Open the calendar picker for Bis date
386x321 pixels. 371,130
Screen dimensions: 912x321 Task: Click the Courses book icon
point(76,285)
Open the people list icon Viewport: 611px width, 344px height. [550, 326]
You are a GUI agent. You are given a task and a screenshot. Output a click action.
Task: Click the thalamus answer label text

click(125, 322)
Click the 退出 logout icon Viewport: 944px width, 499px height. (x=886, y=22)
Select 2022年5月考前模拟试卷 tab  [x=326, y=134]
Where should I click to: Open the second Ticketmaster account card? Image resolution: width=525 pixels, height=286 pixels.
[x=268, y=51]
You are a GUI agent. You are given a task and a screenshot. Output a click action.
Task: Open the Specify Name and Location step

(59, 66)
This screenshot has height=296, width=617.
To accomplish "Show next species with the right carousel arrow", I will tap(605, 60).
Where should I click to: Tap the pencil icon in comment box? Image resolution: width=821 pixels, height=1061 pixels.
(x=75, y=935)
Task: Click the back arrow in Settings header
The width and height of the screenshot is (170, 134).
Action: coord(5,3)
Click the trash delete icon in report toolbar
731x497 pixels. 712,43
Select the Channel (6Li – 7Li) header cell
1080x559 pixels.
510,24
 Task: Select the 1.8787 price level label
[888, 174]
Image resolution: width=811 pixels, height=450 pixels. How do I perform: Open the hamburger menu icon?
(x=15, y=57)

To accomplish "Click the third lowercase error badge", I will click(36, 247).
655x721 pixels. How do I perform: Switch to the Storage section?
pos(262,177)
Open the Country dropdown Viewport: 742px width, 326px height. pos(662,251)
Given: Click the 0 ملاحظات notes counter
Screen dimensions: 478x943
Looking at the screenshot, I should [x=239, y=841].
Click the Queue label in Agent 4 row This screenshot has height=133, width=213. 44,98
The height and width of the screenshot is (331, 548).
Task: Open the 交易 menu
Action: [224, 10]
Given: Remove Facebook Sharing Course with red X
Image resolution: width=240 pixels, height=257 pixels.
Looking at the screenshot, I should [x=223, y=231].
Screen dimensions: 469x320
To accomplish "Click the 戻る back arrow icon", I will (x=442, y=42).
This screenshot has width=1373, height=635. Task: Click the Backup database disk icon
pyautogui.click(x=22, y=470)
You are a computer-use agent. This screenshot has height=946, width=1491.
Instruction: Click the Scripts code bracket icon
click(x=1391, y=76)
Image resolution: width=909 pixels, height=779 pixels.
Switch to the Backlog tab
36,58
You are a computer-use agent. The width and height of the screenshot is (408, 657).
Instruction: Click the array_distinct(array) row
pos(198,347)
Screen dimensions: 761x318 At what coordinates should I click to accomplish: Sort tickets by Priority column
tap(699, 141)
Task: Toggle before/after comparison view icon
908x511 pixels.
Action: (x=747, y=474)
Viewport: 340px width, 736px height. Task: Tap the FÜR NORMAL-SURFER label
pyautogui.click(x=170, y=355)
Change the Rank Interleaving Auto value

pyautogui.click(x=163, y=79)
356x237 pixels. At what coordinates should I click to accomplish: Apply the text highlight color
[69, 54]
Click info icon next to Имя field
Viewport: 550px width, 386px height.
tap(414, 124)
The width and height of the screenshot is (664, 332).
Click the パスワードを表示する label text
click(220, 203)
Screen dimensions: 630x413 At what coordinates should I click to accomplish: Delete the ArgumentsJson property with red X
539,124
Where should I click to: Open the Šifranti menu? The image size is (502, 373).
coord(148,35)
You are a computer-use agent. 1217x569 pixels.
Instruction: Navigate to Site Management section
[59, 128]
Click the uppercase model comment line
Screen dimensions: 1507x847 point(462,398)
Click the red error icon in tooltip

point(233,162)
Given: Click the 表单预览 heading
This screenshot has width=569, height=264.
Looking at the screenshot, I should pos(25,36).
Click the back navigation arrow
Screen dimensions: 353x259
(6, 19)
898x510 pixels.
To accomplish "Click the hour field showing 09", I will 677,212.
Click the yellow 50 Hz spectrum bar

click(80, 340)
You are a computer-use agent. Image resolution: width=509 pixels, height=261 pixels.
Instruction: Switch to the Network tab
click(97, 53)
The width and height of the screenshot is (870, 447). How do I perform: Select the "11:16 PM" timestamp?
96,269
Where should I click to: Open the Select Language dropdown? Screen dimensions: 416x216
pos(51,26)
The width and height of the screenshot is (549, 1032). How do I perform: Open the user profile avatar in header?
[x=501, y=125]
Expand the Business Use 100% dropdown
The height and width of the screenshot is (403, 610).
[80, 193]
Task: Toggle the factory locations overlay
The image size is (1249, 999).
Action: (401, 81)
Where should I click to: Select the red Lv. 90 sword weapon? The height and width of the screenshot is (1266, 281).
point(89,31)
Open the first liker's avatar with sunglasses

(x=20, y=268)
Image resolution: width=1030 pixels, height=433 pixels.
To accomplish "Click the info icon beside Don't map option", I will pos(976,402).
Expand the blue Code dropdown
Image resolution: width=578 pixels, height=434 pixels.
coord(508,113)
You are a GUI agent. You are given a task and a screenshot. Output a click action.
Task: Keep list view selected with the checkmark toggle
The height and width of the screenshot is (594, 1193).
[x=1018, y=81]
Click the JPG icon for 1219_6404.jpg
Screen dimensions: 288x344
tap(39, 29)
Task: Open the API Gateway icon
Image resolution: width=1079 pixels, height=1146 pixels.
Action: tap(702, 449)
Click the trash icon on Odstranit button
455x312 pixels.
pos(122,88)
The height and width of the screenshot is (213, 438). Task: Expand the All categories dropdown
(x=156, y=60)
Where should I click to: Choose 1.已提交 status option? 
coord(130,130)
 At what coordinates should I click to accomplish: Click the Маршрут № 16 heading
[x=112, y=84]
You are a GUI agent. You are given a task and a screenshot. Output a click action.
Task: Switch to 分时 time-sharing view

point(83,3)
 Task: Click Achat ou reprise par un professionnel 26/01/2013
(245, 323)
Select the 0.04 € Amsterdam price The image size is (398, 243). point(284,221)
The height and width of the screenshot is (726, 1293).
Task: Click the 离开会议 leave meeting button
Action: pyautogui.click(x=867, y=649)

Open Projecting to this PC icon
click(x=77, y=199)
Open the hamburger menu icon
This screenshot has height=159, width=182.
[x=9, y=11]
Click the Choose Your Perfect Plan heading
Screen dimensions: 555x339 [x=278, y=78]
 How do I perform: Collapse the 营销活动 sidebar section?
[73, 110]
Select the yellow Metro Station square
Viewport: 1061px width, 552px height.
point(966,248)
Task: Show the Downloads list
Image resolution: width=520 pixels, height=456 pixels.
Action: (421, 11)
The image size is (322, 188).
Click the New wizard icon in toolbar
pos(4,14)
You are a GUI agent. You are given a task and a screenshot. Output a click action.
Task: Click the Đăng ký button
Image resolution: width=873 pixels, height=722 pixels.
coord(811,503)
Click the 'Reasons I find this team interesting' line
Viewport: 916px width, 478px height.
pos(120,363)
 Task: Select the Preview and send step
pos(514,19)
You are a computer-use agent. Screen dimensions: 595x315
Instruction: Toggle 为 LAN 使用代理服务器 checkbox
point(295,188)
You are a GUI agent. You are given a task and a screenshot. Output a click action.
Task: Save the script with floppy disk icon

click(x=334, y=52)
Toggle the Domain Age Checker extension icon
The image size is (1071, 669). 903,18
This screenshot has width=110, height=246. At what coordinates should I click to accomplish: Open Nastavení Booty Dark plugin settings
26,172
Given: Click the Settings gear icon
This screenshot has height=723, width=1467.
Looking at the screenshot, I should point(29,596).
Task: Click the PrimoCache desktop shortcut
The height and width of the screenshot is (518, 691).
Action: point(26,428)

§ §

WORK ITEM: What is needed is an exact transcription of every entry.

WRITTEN SOLUTION:
Open the calendar picker for Bis date
386x321 pixels. 371,130
Screen dimensions: 912x321 Task: Click the Courses book icon
point(76,285)
Open the people list icon Viewport: 611px width, 344px height. [550, 326]
You are a GUI agent. You are given a task and a screenshot. Output a click action.
Task: Click the thalamus answer label text

click(125, 322)
Click the 退出 logout icon Viewport: 944px width, 499px height. (x=886, y=22)
Select 2022年5月考前模拟试卷 tab  [x=326, y=134]
Where should I click to: Open the second Ticketmaster account card? Image resolution: width=525 pixels, height=286 pixels.
[x=268, y=51]
You are a GUI agent. You are given a task and a screenshot. Output a click action.
Task: Open the Specify Name and Location step

(59, 66)
This screenshot has height=296, width=617.
To accomplish "Show next species with the right carousel arrow", I will tap(605, 60).
Where should I click to: Tap the pencil icon in comment box? Image resolution: width=821 pixels, height=1061 pixels.
(x=75, y=935)
Task: Click the back arrow in Settings header
The width and height of the screenshot is (170, 134).
Action: coord(5,3)
Click the trash delete icon in report toolbar
731x497 pixels. 712,43
Select the Channel (6Li – 7Li) header cell
1080x559 pixels.
510,24
 Task: Select the 1.8787 price level label
[888, 174]
Image resolution: width=811 pixels, height=450 pixels. How do I perform: Open the hamburger menu icon?
(x=15, y=57)

To accomplish "Click the third lowercase error badge", I will click(36, 247).
655x721 pixels. How do I perform: Switch to the Storage section?
pos(262,177)
Open the Country dropdown Viewport: 742px width, 326px height. pos(662,251)
Given: Click the 0 ملاحظات notes counter
Screen dimensions: 478x943
Looking at the screenshot, I should [x=239, y=841].
Click the Queue label in Agent 4 row This screenshot has height=133, width=213. 44,98
The height and width of the screenshot is (331, 548).
Task: Open the 交易 menu
Action: [224, 10]
Given: Remove Facebook Sharing Course with red X
Image resolution: width=240 pixels, height=257 pixels.
Looking at the screenshot, I should [x=223, y=231].
Screen dimensions: 469x320
To accomplish "Click the 戻る back arrow icon", I will (x=442, y=42).
This screenshot has width=1373, height=635. Task: Click the Backup database disk icon
pyautogui.click(x=22, y=470)
You are a computer-use agent. This screenshot has height=946, width=1491.
Instruction: Click the Scripts code bracket icon
click(x=1391, y=76)
Image resolution: width=909 pixels, height=779 pixels.
Switch to the Backlog tab
36,58
You are a computer-use agent. The width and height of the screenshot is (408, 657).
Instruction: Click the array_distinct(array) row
pos(198,347)
Screen dimensions: 761x318 At what coordinates should I click to accomplish: Sort tickets by Priority column
tap(699, 141)
Task: Toggle before/after comparison view icon
908x511 pixels.
Action: (x=747, y=474)
Viewport: 340px width, 736px height. Task: Tap the FÜR NORMAL-SURFER label
pyautogui.click(x=170, y=355)
Change the Rank Interleaving Auto value

pyautogui.click(x=163, y=79)
356x237 pixels. At what coordinates should I click to accomplish: Apply the text highlight color
[69, 54]
Click info icon next to Имя field
Viewport: 550px width, 386px height.
tap(414, 124)
The width and height of the screenshot is (664, 332).
Click the パスワードを表示する label text
click(220, 203)
Screen dimensions: 630x413 At what coordinates should I click to accomplish: Delete the ArgumentsJson property with red X
539,124
Where should I click to: Open the Šifranti menu? The image size is (502, 373).
coord(148,35)
You are a computer-use agent. 1217x569 pixels.
Instruction: Navigate to Site Management section
[59, 128]
Click the uppercase model comment line
Screen dimensions: 1507x847 point(462,398)
Click the red error icon in tooltip

point(233,162)
Given: Click the 表单预览 heading
This screenshot has width=569, height=264.
Looking at the screenshot, I should pos(25,36).
Click the back navigation arrow
Screen dimensions: 353x259
(6, 19)
898x510 pixels.
To accomplish "Click the hour field showing 09", I will 677,212.
Click the yellow 50 Hz spectrum bar

click(80, 340)
You are a computer-use agent. Image resolution: width=509 pixels, height=261 pixels.
Instruction: Switch to the Network tab
click(97, 53)
The width and height of the screenshot is (870, 447). How do I perform: Select the "11:16 PM" timestamp?
96,269
Where should I click to: Open the Select Language dropdown? Screen dimensions: 416x216
pos(51,26)
The width and height of the screenshot is (549, 1032). How do I perform: Open the user profile avatar in header?
[x=501, y=125]
Expand the Business Use 100% dropdown
The height and width of the screenshot is (403, 610).
[80, 193]
Task: Toggle the factory locations overlay
The image size is (1249, 999).
Action: (401, 81)
Where should I click to: Select the red Lv. 90 sword weapon? The height and width of the screenshot is (1266, 281).
point(89,31)
Open the first liker's avatar with sunglasses

(x=20, y=268)
Image resolution: width=1030 pixels, height=433 pixels.
To accomplish "Click the info icon beside Don't map option", I will pos(976,402).
Expand the blue Code dropdown
Image resolution: width=578 pixels, height=434 pixels.
coord(508,113)
You are a GUI agent. You are given a task and a screenshot. Output a click action.
Task: Keep list view selected with the checkmark toggle
The height and width of the screenshot is (594, 1193).
[x=1018, y=81]
Click the JPG icon for 1219_6404.jpg
Screen dimensions: 288x344
tap(39, 29)
Task: Open the API Gateway icon
Image resolution: width=1079 pixels, height=1146 pixels.
Action: tap(702, 449)
Click the trash icon on Odstranit button
455x312 pixels.
pos(122,88)
The height and width of the screenshot is (213, 438). Task: Expand the All categories dropdown
(x=156, y=60)
Where should I click to: Choose 1.已提交 status option? 
coord(130,130)
 At what coordinates should I click to accomplish: Click the Маршрут № 16 heading
[x=112, y=84]
You are a GUI agent. You are given a task and a screenshot. Output a click action.
Task: Switch to 分时 time-sharing view

point(83,3)
 Task: Click Achat ou reprise par un professionnel 26/01/2013
(245, 323)
Select the 0.04 € Amsterdam price The image size is (398, 243). point(284,221)
The height and width of the screenshot is (726, 1293).
Task: Click the 离开会议 leave meeting button
Action: pyautogui.click(x=867, y=649)

Open Projecting to this PC icon
click(x=77, y=199)
Open the hamburger menu icon
This screenshot has height=159, width=182.
[x=9, y=11]
Click the Choose Your Perfect Plan heading
Screen dimensions: 555x339 [x=278, y=78]
 How do I perform: Collapse the 营销活动 sidebar section?
[73, 110]
Select the yellow Metro Station square
Viewport: 1061px width, 552px height.
point(966,248)
Task: Show the Downloads list
Image resolution: width=520 pixels, height=456 pixels.
Action: (421, 11)
The image size is (322, 188).
Click the New wizard icon in toolbar
pos(4,14)
You are a GUI agent. You are given a task and a screenshot. Output a click action.
Task: Click the Đăng ký button
Image resolution: width=873 pixels, height=722 pixels.
coord(811,503)
Click the 'Reasons I find this team interesting' line
Viewport: 916px width, 478px height.
pos(120,363)
 Task: Select the Preview and send step
pos(514,19)
You are a computer-use agent. Screen dimensions: 595x315
Instruction: Toggle 为 LAN 使用代理服务器 checkbox
point(295,188)
You are a GUI agent. You are given a task and a screenshot. Output a click action.
Task: Save the script with floppy disk icon

click(x=334, y=52)
Toggle the Domain Age Checker extension icon
The image size is (1071, 669). 903,18
This screenshot has width=110, height=246. At what coordinates should I click to accomplish: Open Nastavení Booty Dark plugin settings
26,172
Given: Click the Settings gear icon
This screenshot has height=723, width=1467.
Looking at the screenshot, I should point(29,596).
Task: Click the PrimoCache desktop shortcut
The height and width of the screenshot is (518, 691).
Action: point(26,428)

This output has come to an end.